→ **THE TASK**:
Go over the data and copy out each line with "computer" in it.

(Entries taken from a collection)

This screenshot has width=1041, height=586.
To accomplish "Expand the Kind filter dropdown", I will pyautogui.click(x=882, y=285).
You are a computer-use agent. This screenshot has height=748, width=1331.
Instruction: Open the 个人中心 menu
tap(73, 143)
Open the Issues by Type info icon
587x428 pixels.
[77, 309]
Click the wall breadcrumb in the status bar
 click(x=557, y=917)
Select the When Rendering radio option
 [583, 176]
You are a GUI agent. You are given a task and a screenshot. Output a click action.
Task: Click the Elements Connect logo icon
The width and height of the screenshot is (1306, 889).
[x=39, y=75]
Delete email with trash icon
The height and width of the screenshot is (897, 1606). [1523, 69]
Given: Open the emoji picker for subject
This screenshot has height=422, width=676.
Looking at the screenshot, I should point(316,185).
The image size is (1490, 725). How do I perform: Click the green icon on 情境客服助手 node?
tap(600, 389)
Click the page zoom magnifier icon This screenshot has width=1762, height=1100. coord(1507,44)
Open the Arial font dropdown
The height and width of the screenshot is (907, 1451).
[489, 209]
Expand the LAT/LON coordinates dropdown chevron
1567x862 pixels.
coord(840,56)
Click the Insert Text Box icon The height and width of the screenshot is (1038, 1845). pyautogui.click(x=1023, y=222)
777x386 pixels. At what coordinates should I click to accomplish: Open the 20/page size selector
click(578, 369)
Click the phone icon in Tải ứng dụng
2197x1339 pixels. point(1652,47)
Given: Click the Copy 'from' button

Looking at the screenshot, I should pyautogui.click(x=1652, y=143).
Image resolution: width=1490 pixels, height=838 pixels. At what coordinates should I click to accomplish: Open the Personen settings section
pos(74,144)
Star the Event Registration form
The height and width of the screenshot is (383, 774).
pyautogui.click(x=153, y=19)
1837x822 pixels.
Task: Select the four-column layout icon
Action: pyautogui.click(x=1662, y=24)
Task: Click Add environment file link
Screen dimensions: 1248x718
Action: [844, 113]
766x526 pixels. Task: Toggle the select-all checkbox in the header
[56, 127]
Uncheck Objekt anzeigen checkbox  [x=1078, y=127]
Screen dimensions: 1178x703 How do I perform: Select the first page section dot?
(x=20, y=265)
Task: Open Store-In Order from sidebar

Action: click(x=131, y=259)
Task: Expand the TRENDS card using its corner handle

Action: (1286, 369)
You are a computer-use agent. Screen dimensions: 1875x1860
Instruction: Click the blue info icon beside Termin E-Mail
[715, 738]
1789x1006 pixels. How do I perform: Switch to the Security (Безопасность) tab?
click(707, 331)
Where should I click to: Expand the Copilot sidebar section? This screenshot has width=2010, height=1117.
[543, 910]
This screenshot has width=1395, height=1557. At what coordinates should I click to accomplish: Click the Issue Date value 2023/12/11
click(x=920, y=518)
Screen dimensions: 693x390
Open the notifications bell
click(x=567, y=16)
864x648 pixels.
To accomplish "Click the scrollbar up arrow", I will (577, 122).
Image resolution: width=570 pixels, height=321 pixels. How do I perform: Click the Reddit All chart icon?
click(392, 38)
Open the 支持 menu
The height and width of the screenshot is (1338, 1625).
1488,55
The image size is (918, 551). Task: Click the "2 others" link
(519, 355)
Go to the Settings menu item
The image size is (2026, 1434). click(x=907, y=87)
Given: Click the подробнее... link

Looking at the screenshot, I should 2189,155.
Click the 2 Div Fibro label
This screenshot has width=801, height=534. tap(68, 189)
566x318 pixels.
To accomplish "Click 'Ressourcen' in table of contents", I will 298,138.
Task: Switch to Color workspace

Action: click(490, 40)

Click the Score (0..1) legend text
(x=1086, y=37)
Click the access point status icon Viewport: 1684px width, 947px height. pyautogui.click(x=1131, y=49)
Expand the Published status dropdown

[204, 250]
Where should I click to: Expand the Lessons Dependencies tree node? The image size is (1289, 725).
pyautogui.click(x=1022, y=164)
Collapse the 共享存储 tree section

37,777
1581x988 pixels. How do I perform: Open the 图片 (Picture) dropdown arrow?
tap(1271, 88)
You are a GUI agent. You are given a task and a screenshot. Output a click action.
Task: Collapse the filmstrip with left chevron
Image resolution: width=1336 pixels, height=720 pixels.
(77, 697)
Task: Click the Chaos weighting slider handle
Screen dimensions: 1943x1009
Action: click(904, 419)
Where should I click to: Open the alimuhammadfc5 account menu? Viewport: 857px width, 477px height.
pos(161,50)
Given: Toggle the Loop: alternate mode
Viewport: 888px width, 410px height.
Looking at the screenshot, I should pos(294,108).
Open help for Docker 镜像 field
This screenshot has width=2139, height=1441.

→ **RESPONSE BOX**:
You are a computer-use agent. This screenshot has height=748, width=1331.
You are a computer-use agent. Screen dimensions: 1875x1860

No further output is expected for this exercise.